• [Task prompt] Format each line of the source data below as an item in a numbered list, omitting any blank lines.
===== Given information
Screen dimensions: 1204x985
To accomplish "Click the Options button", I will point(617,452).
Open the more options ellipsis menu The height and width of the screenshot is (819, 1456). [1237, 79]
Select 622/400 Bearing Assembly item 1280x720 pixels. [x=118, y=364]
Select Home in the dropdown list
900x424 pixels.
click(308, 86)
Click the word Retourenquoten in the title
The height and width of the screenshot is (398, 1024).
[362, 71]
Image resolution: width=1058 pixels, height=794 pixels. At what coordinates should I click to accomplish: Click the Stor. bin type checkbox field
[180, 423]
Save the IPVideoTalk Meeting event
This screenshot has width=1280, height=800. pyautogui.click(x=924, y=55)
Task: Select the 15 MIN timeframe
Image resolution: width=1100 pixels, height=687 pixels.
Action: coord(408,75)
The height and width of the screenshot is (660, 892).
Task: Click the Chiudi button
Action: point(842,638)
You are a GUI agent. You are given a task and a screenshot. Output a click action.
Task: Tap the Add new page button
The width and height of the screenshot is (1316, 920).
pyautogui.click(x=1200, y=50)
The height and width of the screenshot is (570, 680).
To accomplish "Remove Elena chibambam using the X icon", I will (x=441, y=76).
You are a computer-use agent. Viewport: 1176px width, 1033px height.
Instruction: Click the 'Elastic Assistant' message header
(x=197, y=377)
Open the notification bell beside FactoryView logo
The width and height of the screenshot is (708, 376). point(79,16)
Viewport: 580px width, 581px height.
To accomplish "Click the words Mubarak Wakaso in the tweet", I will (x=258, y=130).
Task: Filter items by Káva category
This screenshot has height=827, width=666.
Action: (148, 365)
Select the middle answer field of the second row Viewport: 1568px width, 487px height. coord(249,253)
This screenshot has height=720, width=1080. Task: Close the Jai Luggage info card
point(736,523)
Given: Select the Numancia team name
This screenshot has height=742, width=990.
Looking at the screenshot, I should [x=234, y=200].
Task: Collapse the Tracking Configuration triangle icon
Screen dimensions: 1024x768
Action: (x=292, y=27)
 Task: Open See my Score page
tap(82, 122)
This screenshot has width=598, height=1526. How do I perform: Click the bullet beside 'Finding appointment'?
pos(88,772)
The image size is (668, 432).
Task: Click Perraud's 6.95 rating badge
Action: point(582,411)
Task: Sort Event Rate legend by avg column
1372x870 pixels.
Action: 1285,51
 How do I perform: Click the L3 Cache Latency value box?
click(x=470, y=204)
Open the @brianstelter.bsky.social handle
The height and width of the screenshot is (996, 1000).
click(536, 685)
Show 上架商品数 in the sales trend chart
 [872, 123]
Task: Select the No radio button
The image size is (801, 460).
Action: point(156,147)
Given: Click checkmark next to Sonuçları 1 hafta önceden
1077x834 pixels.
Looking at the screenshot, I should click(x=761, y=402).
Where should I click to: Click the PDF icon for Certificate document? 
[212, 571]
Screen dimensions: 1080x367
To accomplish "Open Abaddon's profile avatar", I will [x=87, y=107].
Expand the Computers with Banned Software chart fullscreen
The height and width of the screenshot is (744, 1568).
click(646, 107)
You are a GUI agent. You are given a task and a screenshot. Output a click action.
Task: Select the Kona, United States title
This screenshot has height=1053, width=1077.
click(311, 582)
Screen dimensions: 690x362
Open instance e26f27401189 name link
==========
• [Expected output]
1. Screen dimensions: 1204x985
2. To accomplish "Click the Options button", I will point(617,452).
3. Open the more options ellipsis menu The height and width of the screenshot is (819, 1456). [1237, 79]
4. Select 622/400 Bearing Assembly item 1280x720 pixels. [x=118, y=364]
5. Select Home in the dropdown list
6. 900x424 pixels.
7. click(308, 86)
8. Click the word Retourenquoten in the title
9. The height and width of the screenshot is (398, 1024).
10. [362, 71]
11. Image resolution: width=1058 pixels, height=794 pixels. At what coordinates should I click to accomplish: Click the Stor. bin type checkbox field
12. [180, 423]
13. Save the IPVideoTalk Meeting event
14. This screenshot has width=1280, height=800. pyautogui.click(x=924, y=55)
15. Task: Select the 15 MIN timeframe
16. Image resolution: width=1100 pixels, height=687 pixels.
17. Action: coord(408,75)
18. The height and width of the screenshot is (660, 892).
19. Task: Click the Chiudi button
20. Action: point(842,638)
21. You are a GUI agent. You are given a task and a screenshot. Output a click action.
22. Task: Tap the Add new page button
23. The width and height of the screenshot is (1316, 920).
24. pyautogui.click(x=1200, y=50)
25. The height and width of the screenshot is (570, 680).
26. To accomplish "Remove Elena chibambam using the X icon", I will (x=441, y=76).
27. You are a computer-use agent. Viewport: 1176px width, 1033px height.
28. Instruction: Click the 'Elastic Assistant' message header
29. (x=197, y=377)
30. Open the notification bell beside FactoryView logo
31. The width and height of the screenshot is (708, 376). point(79,16)
32. Viewport: 580px width, 581px height.
33. To accomplish "Click the words Mubarak Wakaso in the tweet", I will (x=258, y=130).
34. Task: Filter items by Káva category
35. This screenshot has height=827, width=666.
36. Action: (148, 365)
37. Select the middle answer field of the second row Viewport: 1568px width, 487px height. coord(249,253)
38. This screenshot has height=720, width=1080. Task: Close the Jai Luggage info card
39. point(736,523)
40. Given: Select the Numancia team name
41. This screenshot has height=742, width=990.
42. Looking at the screenshot, I should [x=234, y=200].
43. Task: Collapse the Tracking Configuration triangle icon
44. Screen dimensions: 1024x768
45. Action: (x=292, y=27)
46.  Task: Open See my Score page
47. tap(82, 122)
48. This screenshot has width=598, height=1526. How do I perform: Click the bullet beside 'Finding appointment'?
49. pos(88,772)
50. The image size is (668, 432).
51. Task: Click Perraud's 6.95 rating badge
52. Action: point(582,411)
53. Task: Sort Event Rate legend by avg column
54. 1372x870 pixels.
55. Action: 1285,51
56.  How do I perform: Click the L3 Cache Latency value box?
57. click(x=470, y=204)
58. Open the @brianstelter.bsky.social handle
59. The height and width of the screenshot is (996, 1000).
60. click(536, 685)
61. Show 上架商品数 in the sales trend chart
62.  [872, 123]
63. Task: Select the No radio button
64. The image size is (801, 460).
65. Action: point(156,147)
66. Given: Click checkmark next to Sonuçları 1 hafta önceden
67. 1077x834 pixels.
68. Looking at the screenshot, I should click(x=761, y=402).
69. Where should I click to: Click the PDF icon for Certificate document? 
70. [212, 571]
71. Screen dimensions: 1080x367
72. To accomplish "Open Abaddon's profile avatar", I will [x=87, y=107].
73. Expand the Computers with Banned Software chart fullscreen
74. The height and width of the screenshot is (744, 1568).
75. click(646, 107)
76. You are a GUI agent. You are given a task and a screenshot. Output a click action.
77. Task: Select the Kona, United States title
78. This screenshot has height=1053, width=1077.
79. click(311, 582)
80. Screen dimensions: 690x362
81. Open instance e26f27401189 name link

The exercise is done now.